== Supplied records

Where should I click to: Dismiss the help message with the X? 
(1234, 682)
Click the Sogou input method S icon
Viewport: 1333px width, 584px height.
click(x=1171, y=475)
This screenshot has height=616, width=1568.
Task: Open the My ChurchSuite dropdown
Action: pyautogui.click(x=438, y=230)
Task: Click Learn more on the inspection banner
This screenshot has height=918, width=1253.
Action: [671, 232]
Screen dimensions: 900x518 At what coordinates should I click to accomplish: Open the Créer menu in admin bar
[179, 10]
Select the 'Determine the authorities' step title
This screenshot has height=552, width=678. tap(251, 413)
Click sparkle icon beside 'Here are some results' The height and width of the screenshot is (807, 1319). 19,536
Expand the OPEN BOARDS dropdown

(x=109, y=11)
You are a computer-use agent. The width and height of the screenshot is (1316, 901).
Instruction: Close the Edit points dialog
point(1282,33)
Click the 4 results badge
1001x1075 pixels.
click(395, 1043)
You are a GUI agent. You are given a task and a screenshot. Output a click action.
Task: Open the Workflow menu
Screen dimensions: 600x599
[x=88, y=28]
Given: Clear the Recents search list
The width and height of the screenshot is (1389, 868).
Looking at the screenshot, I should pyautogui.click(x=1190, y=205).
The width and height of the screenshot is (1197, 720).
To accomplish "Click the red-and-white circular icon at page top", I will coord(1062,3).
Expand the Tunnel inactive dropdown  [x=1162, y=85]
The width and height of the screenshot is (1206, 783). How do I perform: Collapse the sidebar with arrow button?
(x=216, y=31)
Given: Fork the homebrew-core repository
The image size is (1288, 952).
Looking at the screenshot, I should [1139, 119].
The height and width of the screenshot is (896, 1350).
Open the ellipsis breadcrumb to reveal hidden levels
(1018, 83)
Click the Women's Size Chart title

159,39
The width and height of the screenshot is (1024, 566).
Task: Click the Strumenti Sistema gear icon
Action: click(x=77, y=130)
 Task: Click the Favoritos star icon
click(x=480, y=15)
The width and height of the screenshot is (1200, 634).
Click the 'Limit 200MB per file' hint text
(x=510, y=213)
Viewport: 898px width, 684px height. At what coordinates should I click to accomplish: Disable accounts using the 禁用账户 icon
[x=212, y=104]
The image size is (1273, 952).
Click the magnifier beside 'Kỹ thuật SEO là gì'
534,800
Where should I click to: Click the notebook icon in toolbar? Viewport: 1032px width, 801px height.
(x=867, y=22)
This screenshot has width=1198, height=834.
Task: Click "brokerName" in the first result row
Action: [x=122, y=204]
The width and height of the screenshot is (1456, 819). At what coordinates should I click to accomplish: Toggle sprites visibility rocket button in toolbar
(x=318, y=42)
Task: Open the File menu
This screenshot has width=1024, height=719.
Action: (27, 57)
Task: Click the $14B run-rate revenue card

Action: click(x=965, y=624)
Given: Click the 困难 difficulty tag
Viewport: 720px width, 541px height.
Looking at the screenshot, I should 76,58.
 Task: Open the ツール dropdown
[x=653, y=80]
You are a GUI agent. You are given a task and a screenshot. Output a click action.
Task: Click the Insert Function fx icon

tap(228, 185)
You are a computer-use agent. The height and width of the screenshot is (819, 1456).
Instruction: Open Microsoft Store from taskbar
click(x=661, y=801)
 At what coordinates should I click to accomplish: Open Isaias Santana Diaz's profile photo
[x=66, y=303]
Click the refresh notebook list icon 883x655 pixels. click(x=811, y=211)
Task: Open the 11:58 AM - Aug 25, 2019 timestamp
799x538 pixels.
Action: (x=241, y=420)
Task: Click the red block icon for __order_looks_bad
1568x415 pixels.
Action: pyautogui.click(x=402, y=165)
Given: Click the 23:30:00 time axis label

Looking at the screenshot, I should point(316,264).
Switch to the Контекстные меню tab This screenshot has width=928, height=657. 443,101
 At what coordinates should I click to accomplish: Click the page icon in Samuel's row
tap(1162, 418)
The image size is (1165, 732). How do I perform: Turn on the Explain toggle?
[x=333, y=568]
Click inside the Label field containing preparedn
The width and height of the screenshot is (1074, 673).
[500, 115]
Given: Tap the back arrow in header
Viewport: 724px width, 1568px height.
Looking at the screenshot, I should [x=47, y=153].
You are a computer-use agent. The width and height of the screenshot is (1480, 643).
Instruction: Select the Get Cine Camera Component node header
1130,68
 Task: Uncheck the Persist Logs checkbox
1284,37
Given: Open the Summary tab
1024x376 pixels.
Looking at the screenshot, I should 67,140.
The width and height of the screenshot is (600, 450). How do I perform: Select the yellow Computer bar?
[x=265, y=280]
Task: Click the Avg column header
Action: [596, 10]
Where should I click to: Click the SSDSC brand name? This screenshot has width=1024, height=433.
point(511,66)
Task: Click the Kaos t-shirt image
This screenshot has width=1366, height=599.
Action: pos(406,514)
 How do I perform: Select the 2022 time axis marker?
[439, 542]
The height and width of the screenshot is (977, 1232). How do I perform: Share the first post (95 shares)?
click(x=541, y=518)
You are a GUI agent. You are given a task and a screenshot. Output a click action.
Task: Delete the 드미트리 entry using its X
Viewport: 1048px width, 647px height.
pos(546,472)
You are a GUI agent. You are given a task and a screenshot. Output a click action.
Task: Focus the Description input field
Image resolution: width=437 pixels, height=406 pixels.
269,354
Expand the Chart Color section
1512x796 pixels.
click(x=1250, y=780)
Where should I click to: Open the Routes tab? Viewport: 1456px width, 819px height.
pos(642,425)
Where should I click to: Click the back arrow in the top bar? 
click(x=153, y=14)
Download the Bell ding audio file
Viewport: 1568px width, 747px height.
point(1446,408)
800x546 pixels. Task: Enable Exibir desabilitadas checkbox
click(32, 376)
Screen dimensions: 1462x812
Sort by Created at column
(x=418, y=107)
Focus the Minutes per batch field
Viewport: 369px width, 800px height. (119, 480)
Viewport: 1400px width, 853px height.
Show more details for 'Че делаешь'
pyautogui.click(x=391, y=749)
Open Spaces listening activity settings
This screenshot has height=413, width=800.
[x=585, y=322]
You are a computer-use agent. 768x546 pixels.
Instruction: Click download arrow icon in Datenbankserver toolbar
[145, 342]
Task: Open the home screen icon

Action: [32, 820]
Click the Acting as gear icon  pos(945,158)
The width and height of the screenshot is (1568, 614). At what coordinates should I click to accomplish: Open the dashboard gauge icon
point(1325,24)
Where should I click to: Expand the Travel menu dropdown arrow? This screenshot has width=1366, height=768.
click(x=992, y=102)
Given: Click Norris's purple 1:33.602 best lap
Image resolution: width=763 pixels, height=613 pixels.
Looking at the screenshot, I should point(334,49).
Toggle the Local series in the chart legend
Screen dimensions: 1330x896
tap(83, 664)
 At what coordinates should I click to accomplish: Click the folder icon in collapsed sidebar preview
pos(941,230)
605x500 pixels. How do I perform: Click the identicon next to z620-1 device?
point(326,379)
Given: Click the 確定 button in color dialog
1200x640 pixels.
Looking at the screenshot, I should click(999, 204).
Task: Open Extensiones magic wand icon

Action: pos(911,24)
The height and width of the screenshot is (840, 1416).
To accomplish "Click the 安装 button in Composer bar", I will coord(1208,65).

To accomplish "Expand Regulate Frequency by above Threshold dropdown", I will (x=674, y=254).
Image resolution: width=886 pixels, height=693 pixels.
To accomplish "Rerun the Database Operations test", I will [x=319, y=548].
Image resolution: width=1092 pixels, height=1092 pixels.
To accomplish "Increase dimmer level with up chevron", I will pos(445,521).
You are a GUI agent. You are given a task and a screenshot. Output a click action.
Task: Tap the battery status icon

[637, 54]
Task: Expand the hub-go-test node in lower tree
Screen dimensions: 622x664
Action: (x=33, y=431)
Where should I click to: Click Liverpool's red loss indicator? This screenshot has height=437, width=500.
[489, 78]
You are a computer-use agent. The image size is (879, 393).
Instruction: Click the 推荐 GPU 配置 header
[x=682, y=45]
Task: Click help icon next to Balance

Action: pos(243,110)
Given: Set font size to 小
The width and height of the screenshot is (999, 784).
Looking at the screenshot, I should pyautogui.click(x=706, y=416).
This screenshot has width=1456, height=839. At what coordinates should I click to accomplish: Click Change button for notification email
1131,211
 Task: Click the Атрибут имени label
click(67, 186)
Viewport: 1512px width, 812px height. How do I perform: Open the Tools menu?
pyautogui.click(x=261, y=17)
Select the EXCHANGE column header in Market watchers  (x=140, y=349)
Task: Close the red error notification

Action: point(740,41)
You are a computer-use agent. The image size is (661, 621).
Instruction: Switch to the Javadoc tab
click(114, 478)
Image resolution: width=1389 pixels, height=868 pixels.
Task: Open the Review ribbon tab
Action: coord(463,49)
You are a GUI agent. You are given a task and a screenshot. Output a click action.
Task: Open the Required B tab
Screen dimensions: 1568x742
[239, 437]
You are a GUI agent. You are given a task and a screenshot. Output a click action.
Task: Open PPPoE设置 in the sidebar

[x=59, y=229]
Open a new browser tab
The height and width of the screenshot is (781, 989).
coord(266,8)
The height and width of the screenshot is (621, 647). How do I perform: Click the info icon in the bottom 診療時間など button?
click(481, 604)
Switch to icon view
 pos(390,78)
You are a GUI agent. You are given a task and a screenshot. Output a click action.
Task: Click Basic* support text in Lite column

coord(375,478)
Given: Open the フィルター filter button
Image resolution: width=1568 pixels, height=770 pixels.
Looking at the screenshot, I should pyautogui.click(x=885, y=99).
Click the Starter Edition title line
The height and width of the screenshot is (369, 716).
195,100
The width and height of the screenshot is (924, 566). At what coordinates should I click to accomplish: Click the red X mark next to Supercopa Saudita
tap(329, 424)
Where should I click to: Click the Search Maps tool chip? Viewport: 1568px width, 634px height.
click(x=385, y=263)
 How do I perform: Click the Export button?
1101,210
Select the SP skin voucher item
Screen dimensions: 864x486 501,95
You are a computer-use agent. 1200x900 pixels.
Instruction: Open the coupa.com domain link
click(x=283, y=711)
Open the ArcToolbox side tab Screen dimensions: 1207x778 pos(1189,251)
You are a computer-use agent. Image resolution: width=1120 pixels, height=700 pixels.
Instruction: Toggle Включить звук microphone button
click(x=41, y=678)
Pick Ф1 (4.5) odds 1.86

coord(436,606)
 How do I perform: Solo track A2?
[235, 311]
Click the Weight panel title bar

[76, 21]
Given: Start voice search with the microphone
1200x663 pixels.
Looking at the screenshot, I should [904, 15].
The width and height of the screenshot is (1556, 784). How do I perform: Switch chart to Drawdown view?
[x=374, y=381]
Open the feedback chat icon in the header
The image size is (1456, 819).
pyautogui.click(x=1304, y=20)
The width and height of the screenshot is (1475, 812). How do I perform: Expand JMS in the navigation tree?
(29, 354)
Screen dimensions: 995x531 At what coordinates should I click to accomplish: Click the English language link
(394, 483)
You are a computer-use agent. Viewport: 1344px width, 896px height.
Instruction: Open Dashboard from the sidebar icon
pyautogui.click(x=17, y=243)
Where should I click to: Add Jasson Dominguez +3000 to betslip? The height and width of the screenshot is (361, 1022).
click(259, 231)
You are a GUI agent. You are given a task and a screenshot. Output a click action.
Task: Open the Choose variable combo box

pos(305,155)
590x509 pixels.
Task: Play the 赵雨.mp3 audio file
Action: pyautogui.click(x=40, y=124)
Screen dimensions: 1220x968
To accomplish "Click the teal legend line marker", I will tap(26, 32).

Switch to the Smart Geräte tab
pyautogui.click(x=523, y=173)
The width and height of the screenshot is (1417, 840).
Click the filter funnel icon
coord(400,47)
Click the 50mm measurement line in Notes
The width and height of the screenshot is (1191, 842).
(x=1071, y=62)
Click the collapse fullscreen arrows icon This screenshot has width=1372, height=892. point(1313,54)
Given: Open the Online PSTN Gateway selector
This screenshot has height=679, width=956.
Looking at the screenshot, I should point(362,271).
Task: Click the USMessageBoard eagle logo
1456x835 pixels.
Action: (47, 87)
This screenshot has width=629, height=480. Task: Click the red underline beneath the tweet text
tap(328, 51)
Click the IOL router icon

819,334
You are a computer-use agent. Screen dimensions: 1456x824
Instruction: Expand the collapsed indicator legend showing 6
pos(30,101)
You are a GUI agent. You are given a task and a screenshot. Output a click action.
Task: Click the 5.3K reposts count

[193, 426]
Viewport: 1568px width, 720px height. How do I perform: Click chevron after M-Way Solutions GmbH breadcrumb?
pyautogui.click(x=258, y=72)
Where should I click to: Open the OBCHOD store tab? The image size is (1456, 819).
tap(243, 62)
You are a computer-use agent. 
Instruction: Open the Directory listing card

====

What you have to do: Retype the lines of the records verbatim, starting at the line containing "Task: Click the Атрибут имени label" and ending after the line containing "coord(375,478)".

Task response:
 Task: Click the Атрибут имени label
click(67, 186)
Viewport: 1512px width, 812px height. How do I perform: Open the Tools menu?
pyautogui.click(x=261, y=17)
Select the EXCHANGE column header in Market watchers  (x=140, y=349)
Task: Close the red error notification

Action: point(740,41)
You are a computer-use agent. The image size is (661, 621).
Instruction: Switch to the Javadoc tab
click(114, 478)
Image resolution: width=1389 pixels, height=868 pixels.
Task: Open the Review ribbon tab
Action: coord(463,49)
You are a GUI agent. You are given a task and a screenshot. Output a click action.
Task: Open the Required B tab
Screen dimensions: 1568x742
[239, 437]
You are a GUI agent. You are given a task and a screenshot. Output a click action.
Task: Open PPPoE设置 in the sidebar

[x=59, y=229]
Open a new browser tab
The height and width of the screenshot is (781, 989).
coord(266,8)
The height and width of the screenshot is (621, 647). How do I perform: Click the info icon in the bottom 診療時間など button?
click(481, 604)
Switch to icon view
 pos(390,78)
You are a GUI agent. You are given a task and a screenshot. Output a click action.
Task: Click Basic* support text in Lite column

coord(375,478)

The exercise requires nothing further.